経営者のための映画講座 第27作『大怪獣ガメラ』

このコラムについて

経営者諸氏、近頃、映画を観ていますか?なになに、忙しくてそれどころじゃない?おやおや、それはいけませんね。ならば、おひとつ、コラムでも。挑戦と挫折、成功と失敗、希望と絶望、金とSEX、友情と裏切り…。映画のなかでいくたびも描かれ、ビジネスの世界にも通ずるテーマを取り上げてご紹介します。著者は、元経営者で、現在は芸術系専門学校にて映像クラスの講師をつとめる映画人。公開は、毎週木曜日21時。夜のひとときを、読むロードショーでお愉しみください。

『大怪獣ガメラ』に見る子どもに寄りそう映画作り。

東宝が1954年に公開した『ゴジラ』は大人の映画だった。明確に反原子力というメッセージを持ち、突如現れた怪獣が人類の営みを破壊するという、言わば退廃的な美学をもった映画だったと言える。しかし、その社会的なメッセージを越えて、狂喜乱舞したのはやはり子どもたちだ。日ごろから思い通りにならない鬱憤を自分の代わりに晴らしてくれるかのような怪獣の存在は、『ゴジラ』をシリーズ化させただけではなく、日活に河童の怪獣『ガッパ』を製作させ、ホームドラマの松竹にも『宇宙大怪獣ギララ』を作らせたのである。
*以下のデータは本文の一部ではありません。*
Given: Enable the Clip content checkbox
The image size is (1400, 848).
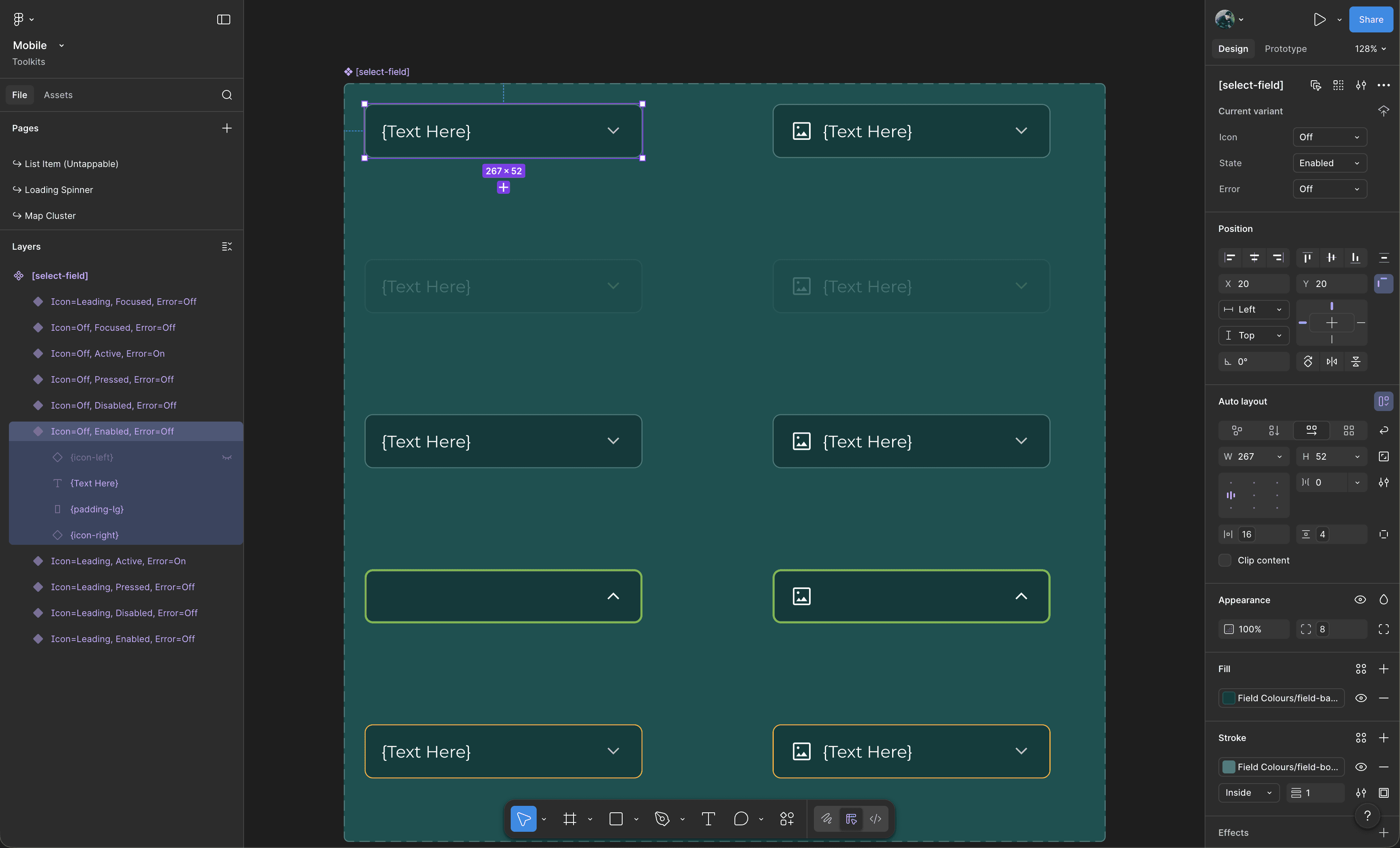Looking at the screenshot, I should click(x=1225, y=561).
さて、そんな中、大映も黙ってはいられない。「ゴジラに負けない怪獣映画をつくれ!」という社長命令のもと、大映は『大怪獣ガメラ』を作り上げたのだった。つまり、『大怪獣ガメラ』は『ゴジラ』ありきの映画であり、『ゴジラ』に勝つことを使命とされた映画だったわけだ。結果的に大メジャーの『ゴジラ』に興行収入で勝つことはできなかったが、二番手としてのポジションは勝ち得たと言えるのではないだろうか。
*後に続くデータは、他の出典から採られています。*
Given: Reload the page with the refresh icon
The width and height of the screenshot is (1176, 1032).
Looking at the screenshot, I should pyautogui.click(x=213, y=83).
『大怪獣ガメラ』が二番手であるにも関わらず、いまも多くのファンを持ち、新作が待望されているのには理由がある。それはきちんと子どもたちに向けた映画作りがなされていたからだろう。ガメラシリーズは第一作から、主人公は子どもたちだった。北海道に初上陸した時にも灯台に取り残された少年を救うなど、ガメラはことあるごとに子どもたちには優しく接するのである。ガメラは足を引っ込めた穴から火炎を噴射して空を飛ぶのだが、その時、身体全体を高速回転させる。しかし、子どもたちを背中に乗せたときだけは回転しないのだ。そのことに子どもたちも気付き、映画は中盤から子どもたちとガメラの友情物語へと移行していく。

大人気となったガメラシリーズだが1970年代に入ると数本しか作られていない。その後、平成に入って平成ガメラ三部作が作られるのだが、ここではこれまでと違った残虐なまでのバトルシーンを取り入れることで大ヒットした。しかし、映画の中でガメラと気持ちを通じ合わせるのはやはり大人ではなく幼い少女たちなのである。つまり、平成三部作のガメラも、子どもたちのために存在しているというテーマは継続しているのである。
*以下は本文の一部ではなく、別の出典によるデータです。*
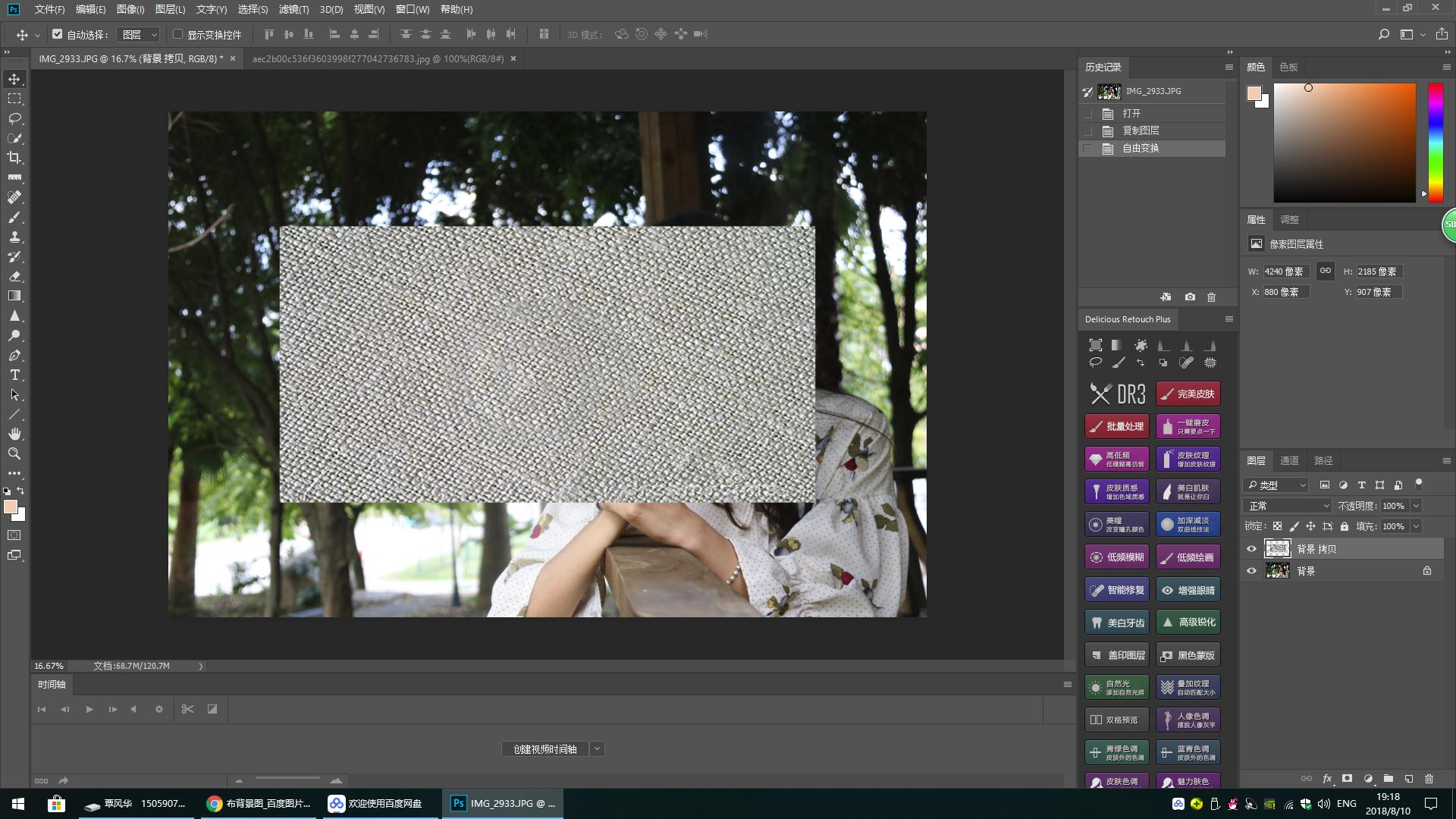Select the Crop tool

coord(14,158)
第一作の子どもたちに優しいガメラを描き、平成三部作では子どもと気持ちを通じ合わせながらも残酷な破壊神となったガメラを描く。それはつまり、ガメラという怪獣の本質をその時代その時代のクリエイターたちがきちんと把握した上で、製作を行ったということの証明なのかもしれない。

そして、このガメラシリーズの方向性を決定付けたのは大映社長であった永田だった。「ガメラには哀愁がなければいけない。子どもたちが見た時に『ガメラがかわいそうだ』と哀愁を感じないといけない」と彼は言ったという。永田の願いはきちんと具現化され、ガメラは常に根底に哀しみを讃え、それゆえにどこか弱く、子どもたちに愛されてきた。

同じ大映が製作した『大魔神』が、神話と怪獣を融合させた大映の映画屋たちが生み出した映画だとすれば、『大怪獣ガメラ』は経営者が生み出した映画だと言えるのである。結果、『大魔神』カルト的な人気を博し、『大怪獣ガメラ』は子どもたちを中心に幅広い人気を博したのだった。

著者について

植松 眞人(うえまつ まさと)
兵庫県生まれ。
大阪の映画学校で高林陽一、としおかたかおに師事。
宝塚、京都の撮影所で助監督を数年間。
25歳で広告の世界へ入り、広告制作会社勤務を経て、自ら広告・映像制作会社設立。25年以上に渡って経営に携わる。現在は母校ビジュアルアーツ専門学校で講師。映画監督、CMディレクターなど、多くの映像クリエーターを世に送り出す。
なら国際映画祭・学生部門『NARA-wave』選考委員。